Я вытаращил глаза на старушку. Та улыбнулась, показывая фальшивые зубы — единственную моложавую особенность своей физиономии.
— Нашли бы вы себе хорошую девушку. Вот тогда и настроение поднимется…
Я еле выполз на улицу и, забившись в «лендровер», уронил голову на руль. Посидев так некоторое время, скосил глаза на часы. Словно издеваясь, стрелки едва тащились по циферблату. Для новостей слишком рано. По опыту работы с полицией я знал, что они, наверное, все еще что-то обсуждают, раздают задания тактическим группам, завершают планирование…
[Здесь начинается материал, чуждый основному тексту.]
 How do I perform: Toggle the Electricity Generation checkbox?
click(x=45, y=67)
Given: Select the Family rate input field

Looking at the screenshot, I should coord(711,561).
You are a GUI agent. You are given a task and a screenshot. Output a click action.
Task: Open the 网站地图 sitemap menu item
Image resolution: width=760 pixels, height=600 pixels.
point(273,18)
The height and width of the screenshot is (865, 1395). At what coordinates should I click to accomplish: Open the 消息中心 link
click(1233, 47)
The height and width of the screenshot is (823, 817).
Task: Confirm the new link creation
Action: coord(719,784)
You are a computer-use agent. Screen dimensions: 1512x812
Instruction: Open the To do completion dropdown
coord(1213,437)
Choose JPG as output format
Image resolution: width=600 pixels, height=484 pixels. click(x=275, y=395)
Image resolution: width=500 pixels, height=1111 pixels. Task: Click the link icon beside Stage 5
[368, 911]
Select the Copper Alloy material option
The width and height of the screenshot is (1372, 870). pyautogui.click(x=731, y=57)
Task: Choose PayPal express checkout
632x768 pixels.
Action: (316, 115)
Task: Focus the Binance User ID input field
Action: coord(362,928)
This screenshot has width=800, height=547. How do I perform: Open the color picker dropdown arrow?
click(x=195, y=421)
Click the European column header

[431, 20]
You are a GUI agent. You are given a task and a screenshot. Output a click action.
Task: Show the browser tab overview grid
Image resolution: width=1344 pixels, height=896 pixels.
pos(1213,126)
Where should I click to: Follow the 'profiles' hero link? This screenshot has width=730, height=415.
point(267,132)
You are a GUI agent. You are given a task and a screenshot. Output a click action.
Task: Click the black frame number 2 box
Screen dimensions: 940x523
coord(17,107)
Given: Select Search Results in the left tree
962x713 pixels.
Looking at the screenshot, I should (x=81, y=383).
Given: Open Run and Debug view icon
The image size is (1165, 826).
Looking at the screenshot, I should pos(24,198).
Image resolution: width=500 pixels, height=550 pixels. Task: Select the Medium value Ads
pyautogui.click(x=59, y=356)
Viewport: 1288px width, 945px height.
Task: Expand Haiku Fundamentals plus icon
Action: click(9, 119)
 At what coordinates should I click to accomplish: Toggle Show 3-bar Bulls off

Впрочем, мобильник проверить не мешает. Антенный индикатор вяло мерцал, хотя сигнала должно хватить для приема звонков или сообщений. Увы, пока что нет ни того ни другого. Я поднял лицо и сквозь ветровое стекло уставился на панораму поселка. Поразительно, до какой степени я стал ненавидеть Манхэм. Ненавидеть его кремнистые дома, безрадостный, пропитанный водой пейзаж. Ненавидеть подозрительность и злобу, прямо-таки сочившуюся из «туземцев». Ненавидеть убийцу-извращенца, сумевшего незаметно жить здесь эти годы, взращивая свой психоз, пока он не проявился во всей омерзительной силе. Но больше всего я ненавидел поселок за то, что он, подарив мне Дженни, вновь забрал ее назад. «Видишь? Нет, ты видишь? Вот какой могла бы стать ваша с ней жизнь».
Ненависть, судорогой охватившая все мое существо, исчезла столь же внезапно, как и появилась, оставив за собой тошноту и лихорадку. Черные тучи синяком растекались по темнеющему небу. Я завел мотор. Делать нечего, кроме как вернуться назад и с тоской ждать страшного звонка. Дайте же воздуха…
И тут я вспомнил нечто совершенно постороннее. Тем утром, когда у нас с пастором был разговор в церковном саду, Том Мейсон упомянул, что его деда опять скрутило. Что-то такое со спиной. Старик постоянно жаловался на поясницу: цена, которую приходится платить, десятилетиями простояв в согбенном виде над чужими клумбами. Может, проведать его? Это займет десяток минут, а заодно и отвлечет от горьких мыслей в ожидании звонка Маккензи. С облегчением, смешанным с отчаянием, я развернул машину и поехал к Мейсонам.